The once-naif is now an expert on that accent — more popularly known as “Brooklynese” — and on the broader history of language in New York City. Graham teaches a popular course on the subject at Stony Brook University and has also written a new book, You TalkinTo Me? — The Unruly History of New York English (published under her pen name, E.J. White).

For decades, “Noo Yawk” accents have been represented in movies and cartoons, (Bugs Bunny has a New York accent) by gangsters and hustler types. Yet, it was once the speech of the upper class. In recordings of Theodore Roosevelt, one can hear the famous “Old New York upgliding diphthong,” as Graham puts it, when he says sounds like “boined” for “burned.”

One reason the accent went from connoting upper-class to lower-class? Its stigmatization after huge numbers of immigrants from Southern and Eastern Europe began to arrive in New York City. That precipitated a turn among elite institutions (including Ivy League admissions offices) away from New England and toward the West and Midwest, where Protestants of Western European descent were more likely to live, Graham explains.

“I read one memoir by an alumnus who attended Princeton during the 1930s, [who] wrote about having to get rid of his Midwestern accent to fit it in at Princeton,” Graham says. “Today it’s the opposite — you would get rid of your New York accent to show you were educated.” She points out that America is one of the only nations whose national speech standard comes not from its capital of finance and culture, as in England or France, but from other parts of the country (the West and Midwest).
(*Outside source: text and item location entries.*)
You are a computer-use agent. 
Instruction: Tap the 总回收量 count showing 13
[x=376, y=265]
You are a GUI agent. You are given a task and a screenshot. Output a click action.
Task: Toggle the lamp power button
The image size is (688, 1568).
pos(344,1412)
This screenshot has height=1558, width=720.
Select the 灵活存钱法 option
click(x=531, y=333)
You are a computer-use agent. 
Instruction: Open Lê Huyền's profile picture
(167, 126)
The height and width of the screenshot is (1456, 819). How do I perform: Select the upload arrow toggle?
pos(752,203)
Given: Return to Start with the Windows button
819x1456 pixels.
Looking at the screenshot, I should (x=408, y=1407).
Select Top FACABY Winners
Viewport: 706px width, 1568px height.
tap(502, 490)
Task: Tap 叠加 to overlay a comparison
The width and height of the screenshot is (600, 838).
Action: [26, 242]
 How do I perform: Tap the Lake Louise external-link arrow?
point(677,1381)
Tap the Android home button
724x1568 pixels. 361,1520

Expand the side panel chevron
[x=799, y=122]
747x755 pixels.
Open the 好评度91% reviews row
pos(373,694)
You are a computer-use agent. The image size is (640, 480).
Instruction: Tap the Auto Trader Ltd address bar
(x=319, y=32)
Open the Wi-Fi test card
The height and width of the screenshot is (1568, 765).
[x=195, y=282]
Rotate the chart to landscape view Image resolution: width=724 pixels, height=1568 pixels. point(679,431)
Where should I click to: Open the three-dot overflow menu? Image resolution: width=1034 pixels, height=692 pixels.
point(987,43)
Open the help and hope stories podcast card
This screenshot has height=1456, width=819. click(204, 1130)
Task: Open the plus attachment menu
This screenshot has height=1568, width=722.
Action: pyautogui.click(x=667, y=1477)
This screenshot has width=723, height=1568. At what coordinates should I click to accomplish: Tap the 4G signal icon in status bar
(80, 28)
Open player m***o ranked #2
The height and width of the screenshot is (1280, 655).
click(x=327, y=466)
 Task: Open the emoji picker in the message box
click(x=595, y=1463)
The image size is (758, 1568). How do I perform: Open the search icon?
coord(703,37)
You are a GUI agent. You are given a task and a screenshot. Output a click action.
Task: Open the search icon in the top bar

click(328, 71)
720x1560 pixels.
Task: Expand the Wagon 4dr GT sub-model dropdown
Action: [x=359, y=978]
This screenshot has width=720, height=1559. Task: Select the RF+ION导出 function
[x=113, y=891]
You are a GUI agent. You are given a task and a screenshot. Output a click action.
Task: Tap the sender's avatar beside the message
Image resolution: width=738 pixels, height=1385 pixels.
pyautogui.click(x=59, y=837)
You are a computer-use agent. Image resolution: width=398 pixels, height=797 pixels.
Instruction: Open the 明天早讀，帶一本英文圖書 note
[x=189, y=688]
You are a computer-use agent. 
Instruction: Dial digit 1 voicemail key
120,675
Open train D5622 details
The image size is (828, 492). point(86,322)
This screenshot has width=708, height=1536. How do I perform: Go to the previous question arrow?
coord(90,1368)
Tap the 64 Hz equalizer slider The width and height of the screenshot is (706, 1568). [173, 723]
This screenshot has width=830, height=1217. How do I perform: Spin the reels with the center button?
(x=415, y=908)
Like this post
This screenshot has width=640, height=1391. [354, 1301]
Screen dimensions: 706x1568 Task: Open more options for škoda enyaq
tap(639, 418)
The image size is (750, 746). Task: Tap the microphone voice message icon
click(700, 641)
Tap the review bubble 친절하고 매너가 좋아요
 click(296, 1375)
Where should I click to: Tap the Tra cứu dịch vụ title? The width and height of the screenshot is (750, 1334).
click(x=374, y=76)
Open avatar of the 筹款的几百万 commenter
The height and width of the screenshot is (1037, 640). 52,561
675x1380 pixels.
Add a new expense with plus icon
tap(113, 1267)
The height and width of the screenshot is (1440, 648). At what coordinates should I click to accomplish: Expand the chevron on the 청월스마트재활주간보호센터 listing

In other chapters, Graham describes how the slang of New York City was transmitted across the country through crime novels (which reflected the profound changes brought by urbanization from 1850 to 1950 and carried instructive warnings about con men and grifters), and continues to be transmitted through hip-hop (arguably the art form with the greatest influence on language today).

As a former writer of Triangle Club songs, Graham’s favorite chapter is about Tin Pan Alley — a stretch of Manhattan that became the center for commercial songwriting during the late 19th century. “Songs draw on popular speech and they reshape popular speech,” Graham explains. She views this as something of a revolutionary act, given that the Jewish immigrant and child-of-immigrant songwriters who dominated Tin Pan Alley grew up during a time the city had a Bureau of Speech Improvement, which drilled students in the “correct” way of speaking. Classroom posters from the era admonished, “America! Speak English!” and “A more beautiful accent for a more beautiful country,” Graham says.

The New York accent is fading more slowly than expected. Some researchers attribute this to a desire to assert one’s identity as a local, in a gentrifying city that has seen a huge influx of outsiders since the 1980s. Even young people aware of its stigmatization, and easily able to “code switch” between more and less prestigious accents, continue to hang on to the New York sound. Native New Yorkers have transfused the stigma with what sociolinguist Kara Becker calls “covert prestige,” according to Graham. “I’m from New York; can’t you hear it?” Graham writes. “It’s a lot of weight for a little sound to carry.”